Ich bin zwar noch nicht in der Zielgeraden beim geblümten Jäckchen, aber allzuviel ist auch nicht mehr zu tun. Ein halber Ärmel, bei einem Vorderteil noch das Stück über dem Armloch und die Blenden. Dann ist schon wieder Schluss.
Habe ich schon mal erwähnt, dass ich viel zu viele Pullis besitze? Ich werde immer wieder mal überrascht, wenn ich an einem farbigen Zipfel in den vielen Schubladen ziehe - was da alles zutage tritt.
Naja, jedenfalls habe ich meine FI-Reste mal in treue Hände "entsorgt" und fange bei Null an, ich sollte einfach mal wieder spinnen. Nur das passende FI-Projekt hat sich mir noch nicht offenbart.
Dafür schwelge ich im Intarsienrausch und habe die Sasha Kagan wieder entdeckt. Das Buch Country Inspiration war schon fast auf der Abschussliste, wurde aber wieder hervorgekramt.

Und ein anderes Modell der gleichen Designerin aus einem Rowan-Sonderheft, Tiny Flower eignet sich prächtig, die Reste des Fine Tweed zu verbrauchen. Nur dass ich natürlich die Hintergrundfarbe trotzdem neu bestellen muss, jaja (schäm).
Das Ganze ohne eingebildetes G'schau (hoffentlich) und ohne Häkelbordüre (sicher).

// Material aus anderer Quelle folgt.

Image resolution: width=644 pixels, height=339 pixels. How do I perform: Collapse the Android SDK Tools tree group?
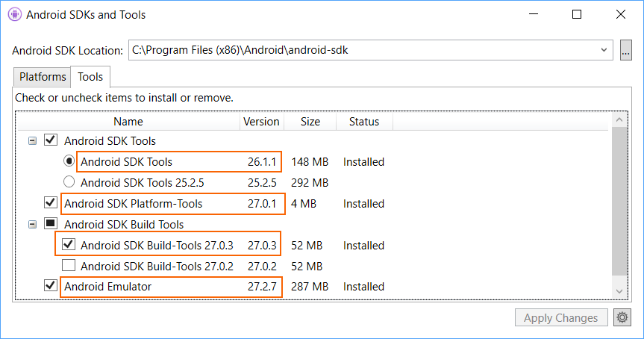[32, 141]
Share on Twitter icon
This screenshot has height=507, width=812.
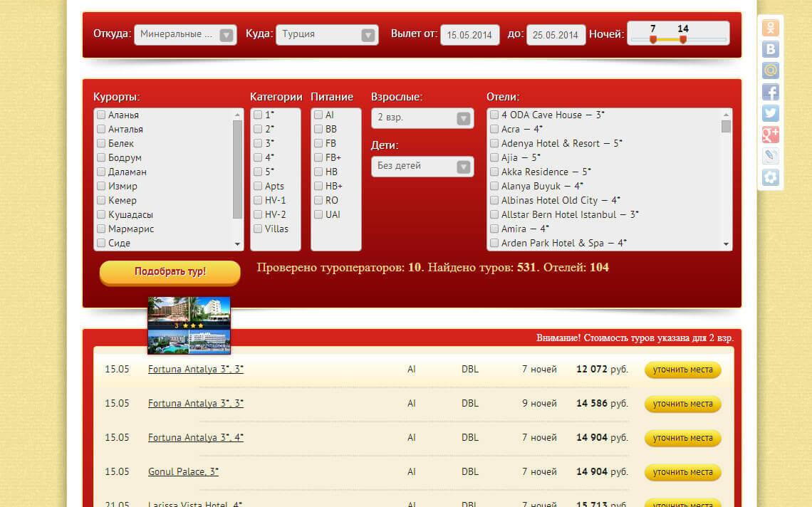pos(770,113)
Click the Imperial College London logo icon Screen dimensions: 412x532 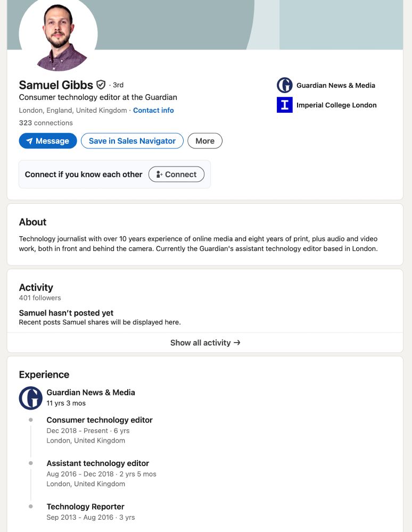click(284, 105)
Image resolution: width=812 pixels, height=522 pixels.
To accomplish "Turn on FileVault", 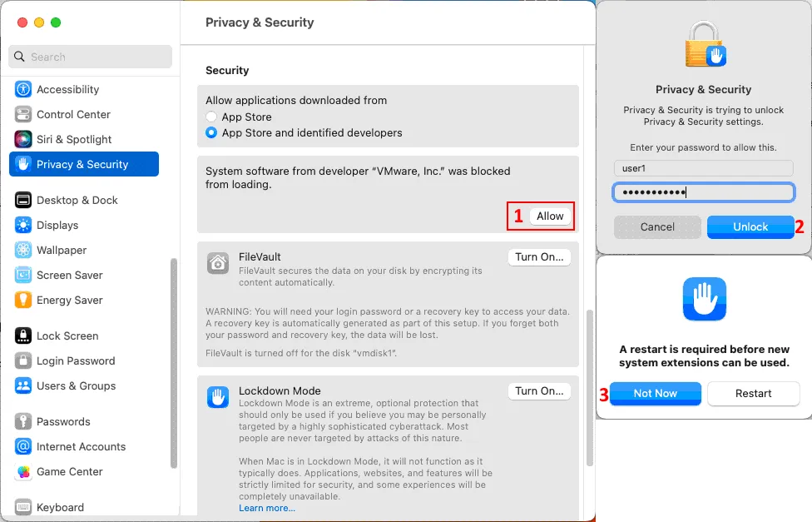I will click(x=539, y=257).
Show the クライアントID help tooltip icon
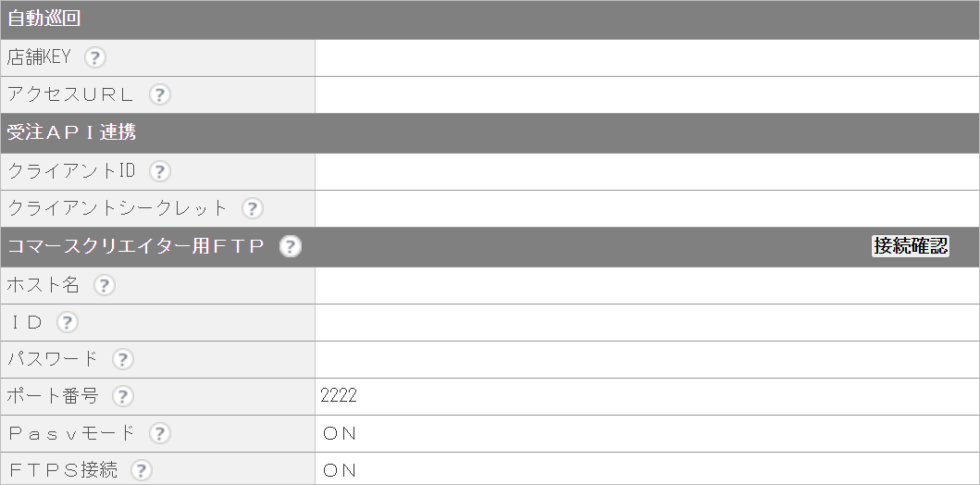 (x=159, y=171)
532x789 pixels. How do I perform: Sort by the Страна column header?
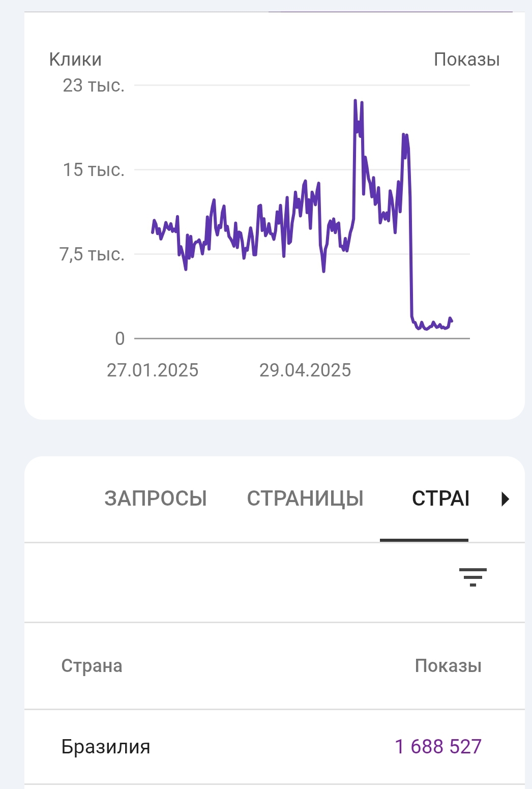92,666
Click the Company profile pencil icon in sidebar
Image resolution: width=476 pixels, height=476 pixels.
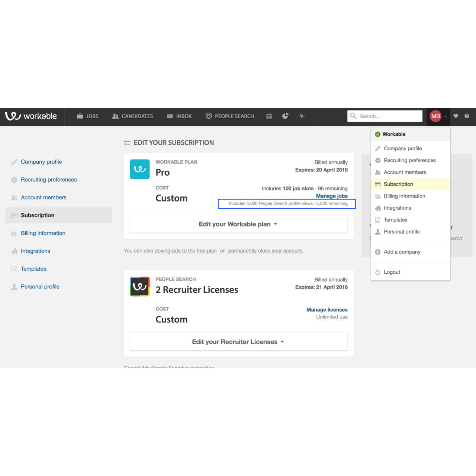click(14, 162)
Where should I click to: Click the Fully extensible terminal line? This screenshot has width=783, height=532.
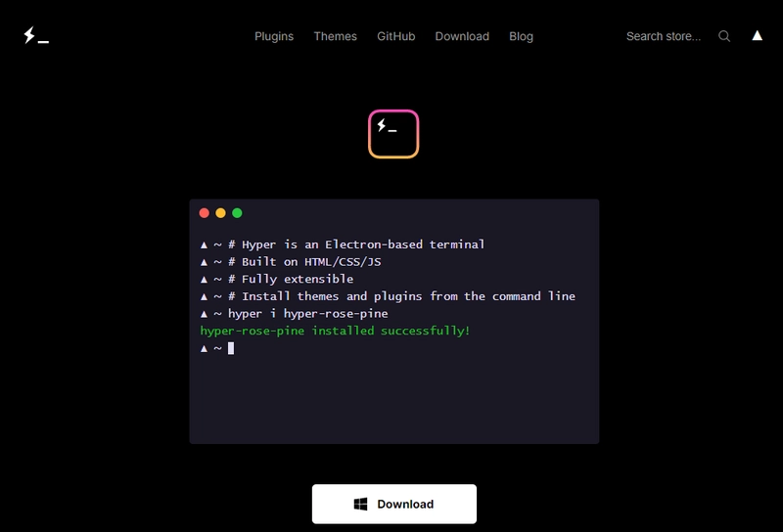coord(277,279)
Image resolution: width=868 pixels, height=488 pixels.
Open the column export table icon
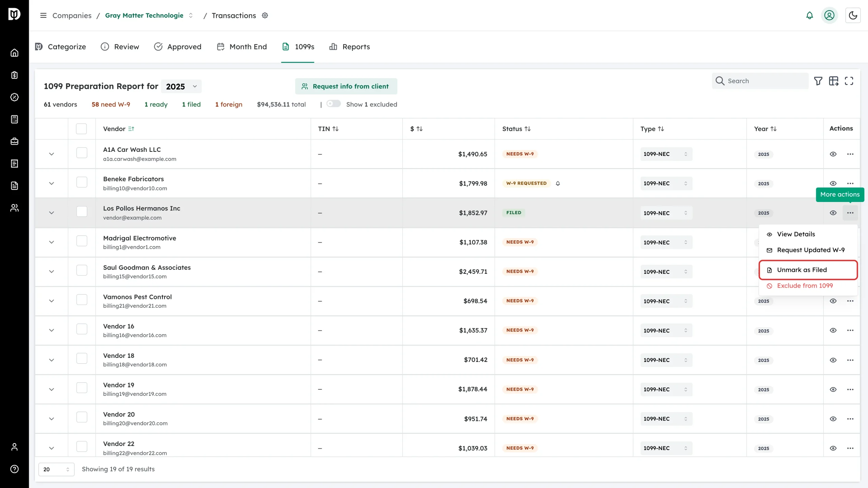point(833,81)
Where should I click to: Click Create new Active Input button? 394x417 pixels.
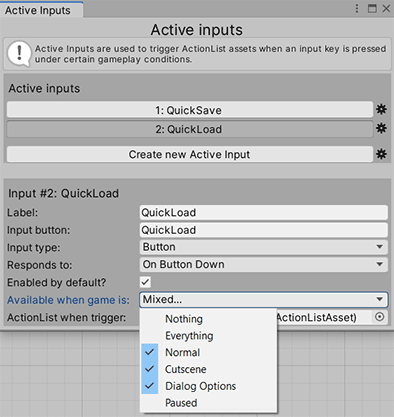point(190,154)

Die verstrickte Dienstagsfrage 47/2011
Aus dem Archiv vom 01.02.2005:
Strickmusik! Wenn Du eine CD für einen gemütlichen Strickabend zusammenstellen müsstest, welche Titel würden darauf landen?

Ein gemütlicher Strickabend - mit mehreren Leuten? Gibt es nicht. Gemütlich ist alleine.
Und dann würde ich für Glatt-Rechts-Geradeaus was Textlastiges aus meiner Jugend nehmen, damit ich laut mitträllern kann:
Was von Zappa, was von den Genesis (mit Peter Gabriel), was von den Bee Gees :-)), was anderes Rockiges, was Souliges und so fort. Alles mittlere bis späte Siebziger Jahre, das würde mir gefallen.
Wenn dann doch mehrere Leute mit mir rumsäßen, würde ich einfach den Rock- und Soul-Radiosender laufen lassen, der immer bei mir läuft (Radio2day, München).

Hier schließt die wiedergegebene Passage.